● **Work required**
The entries are to be duplicated exactly, with nothing left out.
*** Opening Records for the task ***
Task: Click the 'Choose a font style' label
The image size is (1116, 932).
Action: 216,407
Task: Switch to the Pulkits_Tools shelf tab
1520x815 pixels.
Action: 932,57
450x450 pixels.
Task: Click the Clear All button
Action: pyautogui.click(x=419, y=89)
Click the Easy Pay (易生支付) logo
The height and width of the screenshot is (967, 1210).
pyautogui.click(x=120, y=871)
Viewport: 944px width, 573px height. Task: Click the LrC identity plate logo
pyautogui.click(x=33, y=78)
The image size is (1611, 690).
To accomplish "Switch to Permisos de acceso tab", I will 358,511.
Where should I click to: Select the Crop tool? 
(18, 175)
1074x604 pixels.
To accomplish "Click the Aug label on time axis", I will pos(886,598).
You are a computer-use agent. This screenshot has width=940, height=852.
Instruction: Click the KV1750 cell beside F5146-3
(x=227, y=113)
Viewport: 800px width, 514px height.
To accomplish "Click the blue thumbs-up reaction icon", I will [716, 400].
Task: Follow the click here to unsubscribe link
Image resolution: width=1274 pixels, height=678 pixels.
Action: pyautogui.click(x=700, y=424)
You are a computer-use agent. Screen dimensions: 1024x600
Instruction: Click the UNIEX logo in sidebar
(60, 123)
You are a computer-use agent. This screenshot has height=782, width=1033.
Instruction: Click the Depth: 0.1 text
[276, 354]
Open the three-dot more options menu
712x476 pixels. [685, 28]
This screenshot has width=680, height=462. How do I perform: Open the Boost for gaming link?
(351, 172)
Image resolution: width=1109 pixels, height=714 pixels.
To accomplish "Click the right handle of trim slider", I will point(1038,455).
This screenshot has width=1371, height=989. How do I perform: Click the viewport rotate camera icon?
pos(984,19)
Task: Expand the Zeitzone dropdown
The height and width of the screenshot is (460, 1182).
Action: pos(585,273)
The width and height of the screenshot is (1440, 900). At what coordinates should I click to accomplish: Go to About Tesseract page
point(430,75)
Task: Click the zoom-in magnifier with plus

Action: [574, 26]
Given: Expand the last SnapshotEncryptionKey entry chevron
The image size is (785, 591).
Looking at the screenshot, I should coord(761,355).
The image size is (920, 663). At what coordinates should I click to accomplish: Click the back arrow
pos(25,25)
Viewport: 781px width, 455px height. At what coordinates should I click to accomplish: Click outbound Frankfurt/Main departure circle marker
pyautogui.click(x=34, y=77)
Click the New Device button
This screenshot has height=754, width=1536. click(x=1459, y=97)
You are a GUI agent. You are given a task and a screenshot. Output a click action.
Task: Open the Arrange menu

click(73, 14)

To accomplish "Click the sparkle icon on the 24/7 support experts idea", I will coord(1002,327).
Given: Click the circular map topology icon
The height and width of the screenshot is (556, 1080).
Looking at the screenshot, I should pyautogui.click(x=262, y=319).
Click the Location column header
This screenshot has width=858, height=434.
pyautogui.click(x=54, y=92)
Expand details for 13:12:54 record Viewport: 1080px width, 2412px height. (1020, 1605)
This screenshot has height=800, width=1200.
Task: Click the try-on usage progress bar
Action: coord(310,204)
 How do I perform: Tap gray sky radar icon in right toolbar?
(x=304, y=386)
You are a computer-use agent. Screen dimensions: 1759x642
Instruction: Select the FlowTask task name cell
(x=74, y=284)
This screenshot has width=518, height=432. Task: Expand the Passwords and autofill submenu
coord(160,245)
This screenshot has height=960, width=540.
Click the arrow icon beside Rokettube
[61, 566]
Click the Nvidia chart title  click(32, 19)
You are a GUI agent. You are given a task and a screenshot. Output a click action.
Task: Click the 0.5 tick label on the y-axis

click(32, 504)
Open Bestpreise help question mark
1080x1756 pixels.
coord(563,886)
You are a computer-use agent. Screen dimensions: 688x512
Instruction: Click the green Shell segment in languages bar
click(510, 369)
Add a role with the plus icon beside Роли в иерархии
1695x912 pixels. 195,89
*** Closing Records for the task ***
● **Answer for this exercise**
Task: Click the 'Choose a font style' label
The image size is (1116, 932).
Action: 216,407
Task: Switch to the Pulkits_Tools shelf tab
1520x815 pixels.
Action: 932,57
450x450 pixels.
Task: Click the Clear All button
Action: pyautogui.click(x=419, y=89)
Click the Easy Pay (易生支付) logo
The height and width of the screenshot is (967, 1210).
pyautogui.click(x=120, y=871)
Viewport: 944px width, 573px height. Task: Click the LrC identity plate logo
pyautogui.click(x=33, y=78)
The image size is (1611, 690).
To accomplish "Switch to Permisos de acceso tab", I will 358,511.
Where should I click to: Select the Crop tool? 
(18, 175)
1074x604 pixels.
To accomplish "Click the Aug label on time axis", I will pos(886,598).
You are a computer-use agent. This screenshot has width=940, height=852.
Instruction: Click the KV1750 cell beside F5146-3
(x=227, y=113)
Viewport: 800px width, 514px height.
To accomplish "Click the blue thumbs-up reaction icon", I will [716, 400].
Task: Follow the click here to unsubscribe link
Image resolution: width=1274 pixels, height=678 pixels.
Action: pyautogui.click(x=700, y=424)
You are a computer-use agent. Screen dimensions: 1024x600
Instruction: Click the UNIEX logo in sidebar
(60, 123)
You are a computer-use agent. This screenshot has height=782, width=1033.
Instruction: Click the Depth: 0.1 text
[276, 354]
Open the three-dot more options menu
712x476 pixels. [685, 28]
This screenshot has width=680, height=462. How do I perform: Open the Boost for gaming link?
(351, 172)
Image resolution: width=1109 pixels, height=714 pixels.
To accomplish "Click the right handle of trim slider", I will point(1038,455).
This screenshot has width=1371, height=989. How do I perform: Click the viewport rotate camera icon?
pos(984,19)
Task: Expand the Zeitzone dropdown
The height and width of the screenshot is (460, 1182).
Action: pos(585,273)
The width and height of the screenshot is (1440, 900). At what coordinates should I click to accomplish: Go to About Tesseract page
point(430,75)
Task: Click the zoom-in magnifier with plus

Action: [574, 26]
Given: Expand the last SnapshotEncryptionKey entry chevron
The image size is (785, 591).
Looking at the screenshot, I should coord(761,355).
The image size is (920, 663). At what coordinates should I click to accomplish: Click the back arrow
pos(25,25)
Viewport: 781px width, 455px height. At what coordinates should I click to accomplish: Click outbound Frankfurt/Main departure circle marker
pyautogui.click(x=34, y=77)
Click the New Device button
This screenshot has height=754, width=1536. click(x=1459, y=97)
You are a GUI agent. You are given a task and a screenshot. Output a click action.
Task: Open the Arrange menu

click(73, 14)

To accomplish "Click the sparkle icon on the 24/7 support experts idea", I will coord(1002,327).
Given: Click the circular map topology icon
The height and width of the screenshot is (556, 1080).
Looking at the screenshot, I should pyautogui.click(x=262, y=319).
Click the Location column header
This screenshot has width=858, height=434.
pyautogui.click(x=54, y=92)
Expand details for 13:12:54 record Viewport: 1080px width, 2412px height. (1020, 1605)
This screenshot has height=800, width=1200.
Task: Click the try-on usage progress bar
Action: coord(310,204)
 How do I perform: Tap gray sky radar icon in right toolbar?
(x=304, y=386)
You are a computer-use agent. Screen dimensions: 1759x642
Instruction: Select the FlowTask task name cell
(x=74, y=284)
This screenshot has width=518, height=432. Task: Expand the Passwords and autofill submenu
coord(160,245)
This screenshot has height=960, width=540.
Click the arrow icon beside Rokettube
[61, 566]
Click the Nvidia chart title  click(32, 19)
You are a GUI agent. You are given a task and a screenshot. Output a click action.
Task: Click the 0.5 tick label on the y-axis

click(32, 504)
Open Bestpreise help question mark
1080x1756 pixels.
coord(563,886)
You are a computer-use agent. Screen dimensions: 688x512
Instruction: Click the green Shell segment in languages bar
click(510, 369)
Add a role with the plus icon beside Роли в иерархии
1695x912 pixels. 195,89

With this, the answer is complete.